# Receiver Choices.. too many



## teke (Sep 26, 2007)

Ok I am ready to pull the trigger on a new receiver, 

Wants:
5.1 or 7.1
100 watts per channel +
I need 2 HDMI IN / 3 HDMI In would be nice

Current HDMI Inputs
Comcast Cable Box
Upscaling DVD

Future :
Wii (Xmas)
1080p projector and Blue Ray (Couple years)

All outputting to 720P Epson Projector.

Currently have a Yamaha HTR-5830 (5x110w), came as a HTIB 5 years ago at Best Buy.

I want to build some dyi speakers / sub so I want the option of adding amps etc..

This system will be used exclusively for theater.

I have been referred to the Pioneer Elite VSX-92, but would like to know what comparable models I should be focusing on under $1,000. Will probably stay away from Onkyo, but do not know much about the other brands. 

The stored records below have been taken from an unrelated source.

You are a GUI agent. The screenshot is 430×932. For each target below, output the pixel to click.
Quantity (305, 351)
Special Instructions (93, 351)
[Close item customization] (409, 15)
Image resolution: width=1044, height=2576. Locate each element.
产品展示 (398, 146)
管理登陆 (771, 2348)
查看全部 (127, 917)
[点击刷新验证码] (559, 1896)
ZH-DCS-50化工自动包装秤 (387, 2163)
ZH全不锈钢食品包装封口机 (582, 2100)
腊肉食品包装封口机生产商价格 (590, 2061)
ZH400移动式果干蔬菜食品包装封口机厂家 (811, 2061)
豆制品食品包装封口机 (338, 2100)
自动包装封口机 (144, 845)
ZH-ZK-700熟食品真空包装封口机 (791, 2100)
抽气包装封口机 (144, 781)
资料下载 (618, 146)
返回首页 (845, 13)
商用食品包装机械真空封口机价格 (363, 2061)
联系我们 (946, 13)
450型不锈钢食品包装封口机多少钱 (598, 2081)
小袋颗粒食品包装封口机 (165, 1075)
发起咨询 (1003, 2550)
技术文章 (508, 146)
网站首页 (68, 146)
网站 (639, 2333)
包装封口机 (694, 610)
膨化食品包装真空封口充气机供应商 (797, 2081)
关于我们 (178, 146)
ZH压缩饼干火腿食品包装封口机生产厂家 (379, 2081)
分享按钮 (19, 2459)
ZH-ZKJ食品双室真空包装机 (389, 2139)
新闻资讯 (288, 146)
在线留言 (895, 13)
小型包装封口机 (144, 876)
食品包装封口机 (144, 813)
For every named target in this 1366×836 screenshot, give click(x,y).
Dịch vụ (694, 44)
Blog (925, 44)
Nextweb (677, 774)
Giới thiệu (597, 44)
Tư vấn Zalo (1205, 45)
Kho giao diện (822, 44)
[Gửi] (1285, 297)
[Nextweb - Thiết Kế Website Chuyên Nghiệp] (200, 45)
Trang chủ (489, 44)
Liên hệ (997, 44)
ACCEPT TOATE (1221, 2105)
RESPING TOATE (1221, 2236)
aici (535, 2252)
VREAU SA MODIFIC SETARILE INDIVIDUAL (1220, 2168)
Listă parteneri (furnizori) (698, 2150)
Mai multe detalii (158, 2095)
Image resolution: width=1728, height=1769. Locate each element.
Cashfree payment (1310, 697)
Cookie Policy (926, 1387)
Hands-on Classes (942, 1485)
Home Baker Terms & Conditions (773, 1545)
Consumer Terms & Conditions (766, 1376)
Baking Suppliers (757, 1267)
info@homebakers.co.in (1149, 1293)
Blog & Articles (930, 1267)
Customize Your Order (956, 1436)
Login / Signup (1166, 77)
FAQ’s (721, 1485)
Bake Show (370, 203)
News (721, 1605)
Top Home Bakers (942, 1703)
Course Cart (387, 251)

I like the pioneer elite brand, I would probably like to get away from yamaha, just to try something different.

What other receivers should i be focusing on in the $500 - $1000 range that can give me something solid to build around? Thank you for your replies.


----------



## salvasol (Oct 31, 2006)

Why not Onkyo??? ... according to posts I've read they're the best bang for the buck :yes:

Other brands Denon, Marantz, Harman Kardon ... just to mention few :bigsmile:

If you're planning to add external amps ... you need an AVR with pre-outs :yes:

If you're not in a hurry, check ebay, craigslist, audiogon, etc. for good used deals ... unless you want new :bigsmile:


----------



## tonyvdb (Sep 5, 2007)

teke said:


> Will probably stay away from Onkyo, but do not know much about the other brands.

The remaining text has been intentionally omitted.